The New Shape of the Church in our Time
By Alan J Roxburgh.
Reviewed by Darren Cronshaw

The Missio Dei (the mission of God) is the most profound theological rediscovery of the church in the twentieth century. It reminds us that God is a missionary God, and that the church’s involvement with mission is because God sends the church and invites the church to participate in God’s mission. God is already working in the world. But the tricky question is how do we discern where and how God is working so we can cooperate? This is the key question for a new process for launching leaders for community development and social entrepreneurship in my tribe of churches, the Baptist Union of Victoria (BUV), but what we need are tools and practices for exploring and experimenting.
Alan Roxburgh is a Canadian pastor and professor who has consulted with churches and denominations around the Western world on congregational and system change. He founded the Missional Network for practitioners and academics considering how church needs to change for different contexts. He tells the stories of some of these experiments, and the principles and practices they have discovered that help, in this concise and accessible guidebook.

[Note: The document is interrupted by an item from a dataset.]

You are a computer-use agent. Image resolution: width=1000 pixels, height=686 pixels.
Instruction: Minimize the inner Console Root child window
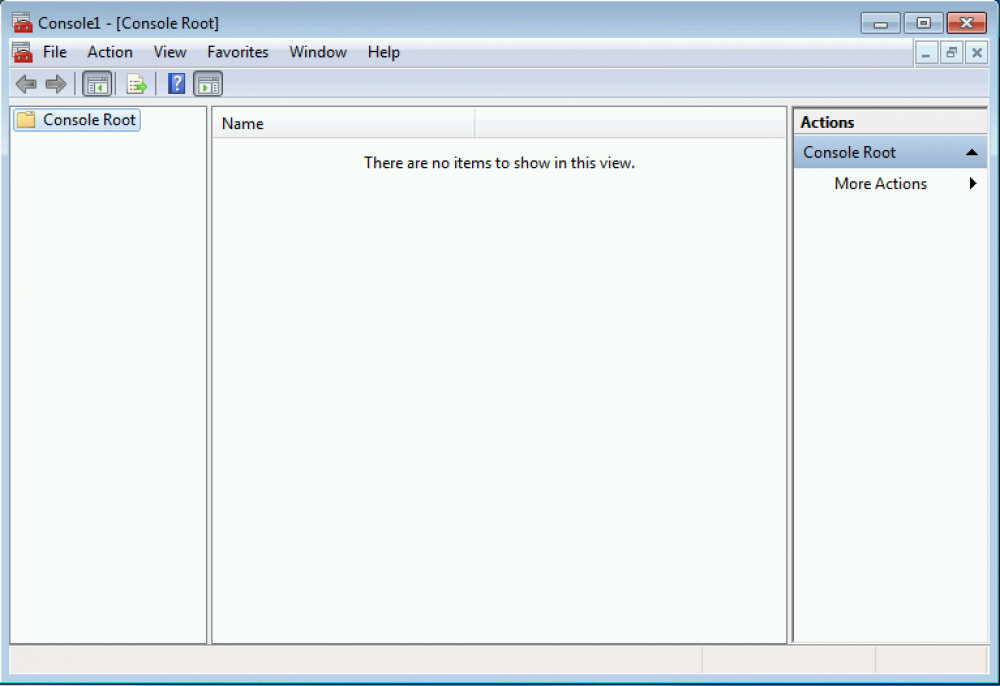point(927,53)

Part I outlines the struggle or “unraveling” of Euro-tribal churches in the West. A highlight is the insightful commentary on attempts to respond with calls for renewal, church growth and health, or more recently the emerging and missional church movements. Roxburgh’s big claim, however, is that responses have been misguided – largely because of default assumptions that the solution is up to us and our management, with a focus on churches and the role of ordained leaders. Roxburgh appeals instead to foreground the agency of God, and empowering whole people of God. He advocates moving on from anxiety about church survival and instead refocus on discerning what God’s Spirit is already doing in our neighbourhoods. The narrative does not leave the reader depressed as Roxburgh is hopeful about the opportunity within the crisis to see fresh ways God wants to work: “If you sit and listen to what’s happening under the hype about church growth or the lament about denominational decline, you can hear the music of the Spirit, sounding a chord many of us dreamed of but never imagined would happen.” (vii) The dominant note is an appeal for prayerful attentiveness as we stand on holy ground assuming God is at work.
Part II gets practical with an invitation to new rhythms to cultivate a missional imagination. Based on Luke 10 – and how the 72 disciples followed Jesus together, into the neighbourhood and travelling lightly – Roxburgh guides us through simple and concrete ways to process five practices.

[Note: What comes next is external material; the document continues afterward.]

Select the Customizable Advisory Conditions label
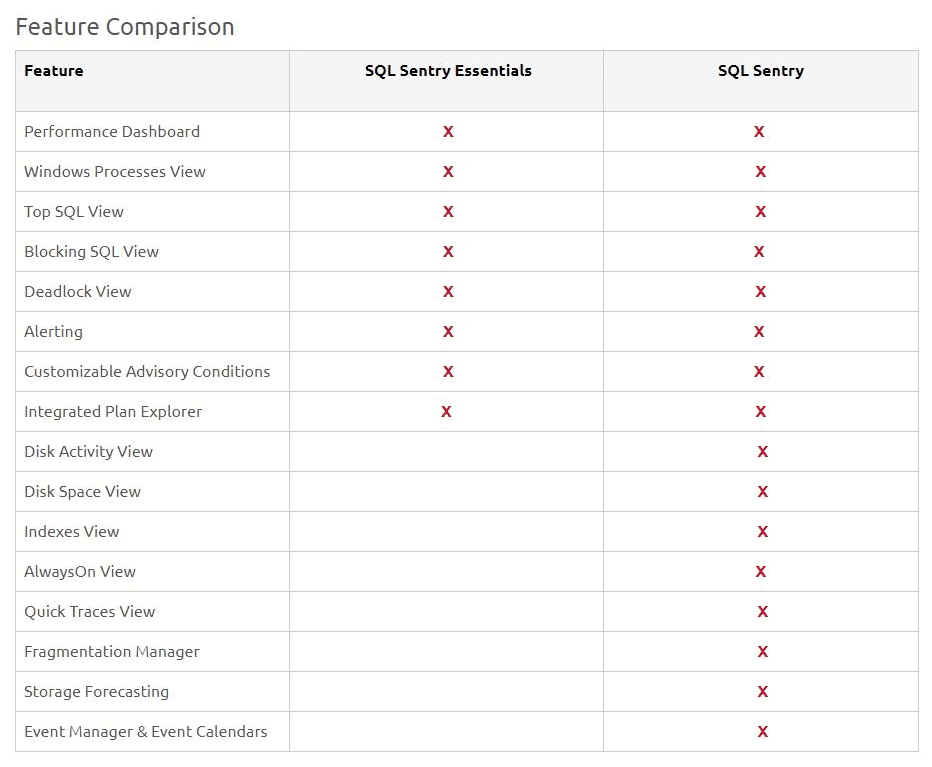932x767 pixels. [147, 372]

1. Listening – to our neighbourhoods, one another and God. I especially appreciated the role of story-sharing and inviting God to speak to us through an exercise of “Dwelling in the Word” (different to Bible study).
2. Discerning – where God’s Spirit invites us to cooperate. I would particularly like to adopt his suggestions of using silence and the Lord’s Prayer.
3. Testing – engaging simple experiments, especially focused on being with people and receiving from, not just doing things for people.
4. Reflection – on what we are learning. John Dewey suggested it is only as we reflect on experiences that we will learn.
5. Deciding – how to proceed in joining God in our neighbourhoods.

Roxburgh illustrates the process with stories of churches and ordinary Christians giving these steps a go, and starting soup nights, book clubs or simple approaches to meeting and caring for neighbours. The practices are based on the conviction that God is active in the neighbourhood and does speak to ordinary people in our congregations as we dwell in the Word of God. They assume that the role of leaders is to cultivate space for this discernment journey as well as leading the way in doing mission themselves. Roxburgh identifies unhelpful defaults in church systems and reassures us that God is active, that God speaks through Scripture, that we can take risks, and that mission is not primarily about renovating church.
Roxburgh appeals particularly to churches to listen to younger voices about how to respond to a world where church is not at the centre of society (since this is the only world younger generations have ever known), and he bounces particularly off Luke 10 (which is also the basis for BUV’s Innovate vision). As well as the simple and accessible explanation of five missional practices, this is why I love the book and look forward to using it. More broadly it is an ideal handbook for churches and leaders to understand our changing times and explore new directions that are focused refreshingly on cooperating with what God is doing.